Meta, Stanford, etc.: The Next Frontier of AI is Formalized Mathematical Reasoning as Tao Zhexuan Said

Meta, Stanford, etc.: The Next Frontier of AI is Formalized Mathematical Reasoning as Tao Zhexuan Said

For AI researchers, mathematics is both a challenge and a benchmark. As the reasoning ability of AI improves, using AI to prove mathematical problems has become an important research direction. Renowned mathematician Terence Tao once said that in the future, mathematicians can formalize proofs with the help of an AI similar to GPT. A position paper from Meta FAIR and multiple institutions including Stanford University discusses the frontier field of AI formalized mathematical reasoning.

Since the birth of AI, building a system that can automatically perform mathematical reasoning has been a dream. The first such AI program was Newell and Simon’s Logic Theorist, which could prove theorems in “Principia Mathematica”. Today, the field of AI4Math is attracting much attention.
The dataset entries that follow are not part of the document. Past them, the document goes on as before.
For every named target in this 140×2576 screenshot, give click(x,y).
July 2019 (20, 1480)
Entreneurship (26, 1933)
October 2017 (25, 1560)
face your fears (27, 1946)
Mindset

Many reasoning and planning tasks are essentially mathematical problems, and mathematics is crucial for quantitative disciplines and has the potential to revolutionize artificial intelligence in other fields.

Currently, the common method for mathematical large language models (LLMs) is to conduct continuous pre-training and then fine-tuning with mathematical data. However, this informal method faces difficulties in higher mathematics beyond high school. High-quality higher mathematics data is scarce. For new research problems, it is difficult to have large-scale manually annotated data. Moreover, the solutions to higher mathematics are difficult to evaluate, and the hallucination problem of LLMs also increases the difficulty of evaluation.

In contrast, formalized mathematical reasoning is based on formalized systems, which can verify model reasoning and provide automatic feedback, alleviating data scarcity and resisting hallucinations. AlphaProof and AlphaGeometry are successful examples. They use symbolic representations and proof checking frameworks to achieve unprecedented mathematical reasoning capabilities.

There are numerous opportunities for AI in formalized mathematical reasoning, and research activities are booming. Its progress can be applied to formal verification, reducing costs and making future software and hardware more robust.

The paper outlines the challenges and future directions in this field in terms of data and algorithms. In terms of data, the problem of data scarcity can be solved by automatically formalizing informal mathematical content, generating synthetic conjectures and proofs, and transferring knowledge. In terms of algorithms, problems such as automatic formalization, improving model architecture, effectively searching for proofs, utilizing the hierarchical structure of theorem proving, learning mathematical abstractions, utilizing existing mathematical knowledge, and coordinating expert and general methods need to be addressed.

In addition, it also discusses tools to assist human mathematicians, formal verification and verified generation, and evaluation criteria. Inspired by the automation levels of autonomous vehicles, the evaluation criteria are divided into five aspects to grade and evaluate the mathematical reasoning ability of AI: theorem proving ability, natural language reasoning and verification ability, automatic formalization ability, conjecture ability, and the results of formal verification and verified generation.